- **Task**: Exact copy, pictures excluded: print the lines from the one with "Task: Open the search magnifier icon" through the final line of the records.

START Exercise input

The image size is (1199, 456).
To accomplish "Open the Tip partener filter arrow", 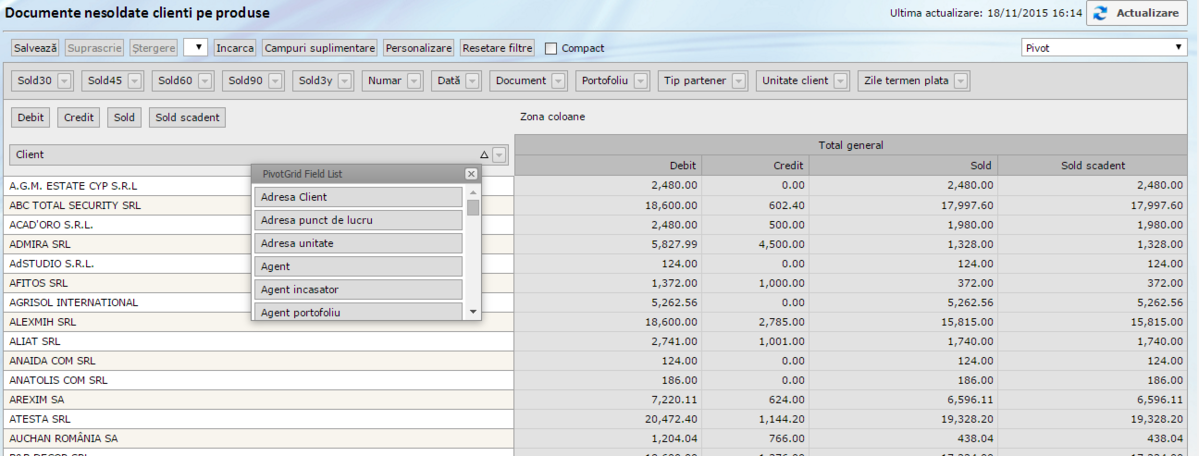I will pos(738,81).
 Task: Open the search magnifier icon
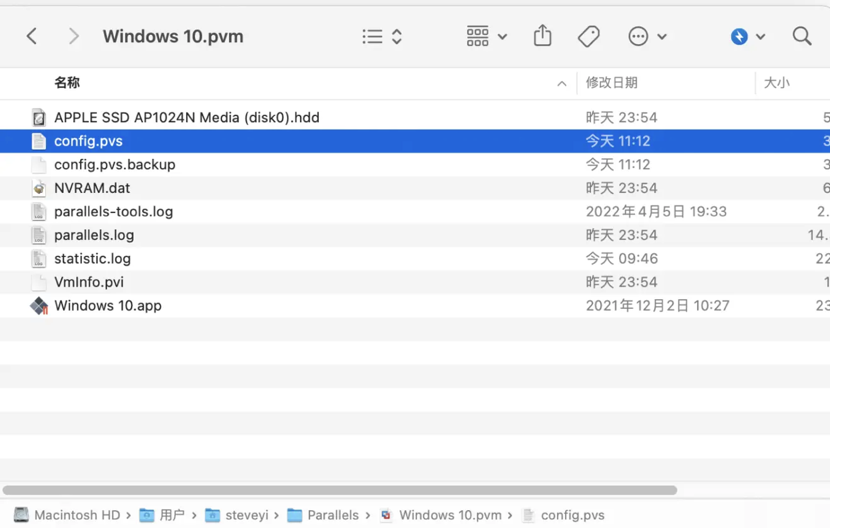(801, 37)
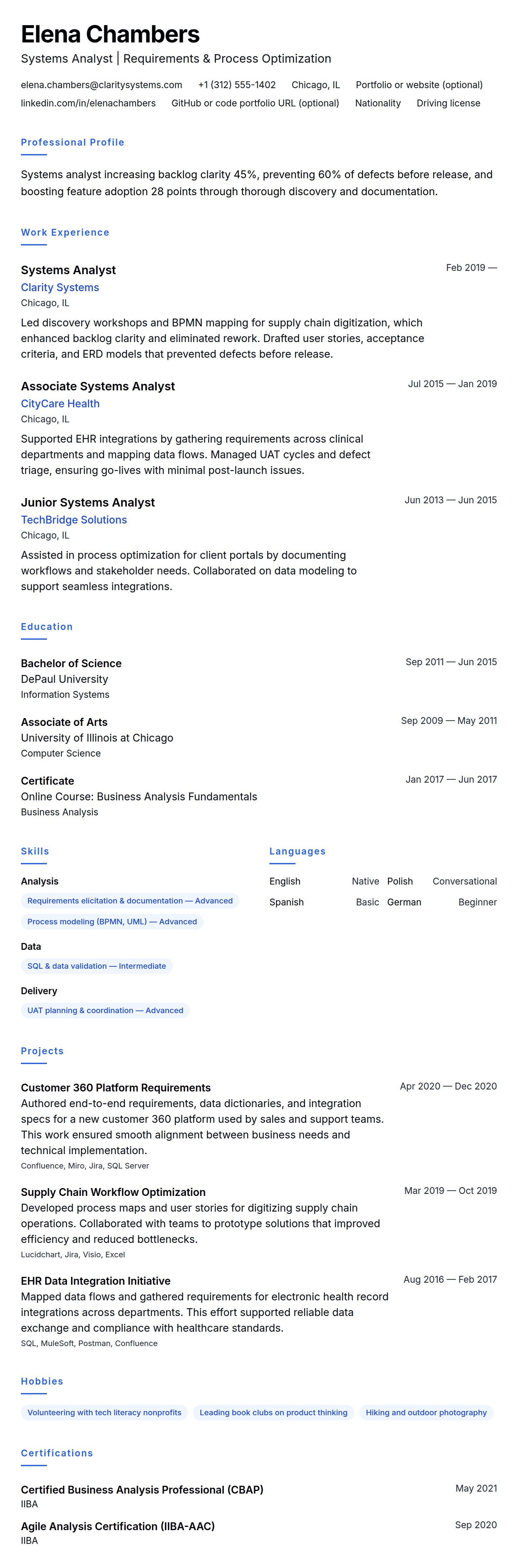Click the TechBridge Solutions company link
Screen dimensions: 518x1568
(74, 520)
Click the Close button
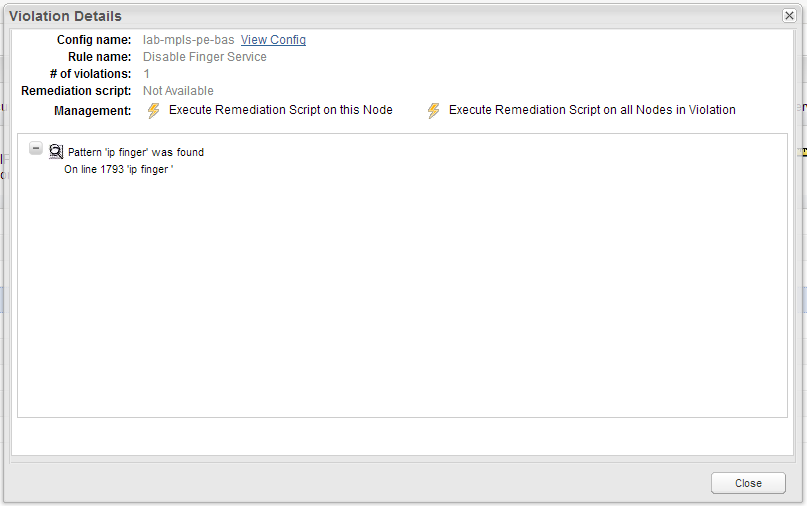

END Exercise input

- **Written response**:
 Task: Open the search magnifier icon
(801, 37)
Click the TechBridge Solutions company link
Screen dimensions: 518x1568
(74, 520)
Click the Close button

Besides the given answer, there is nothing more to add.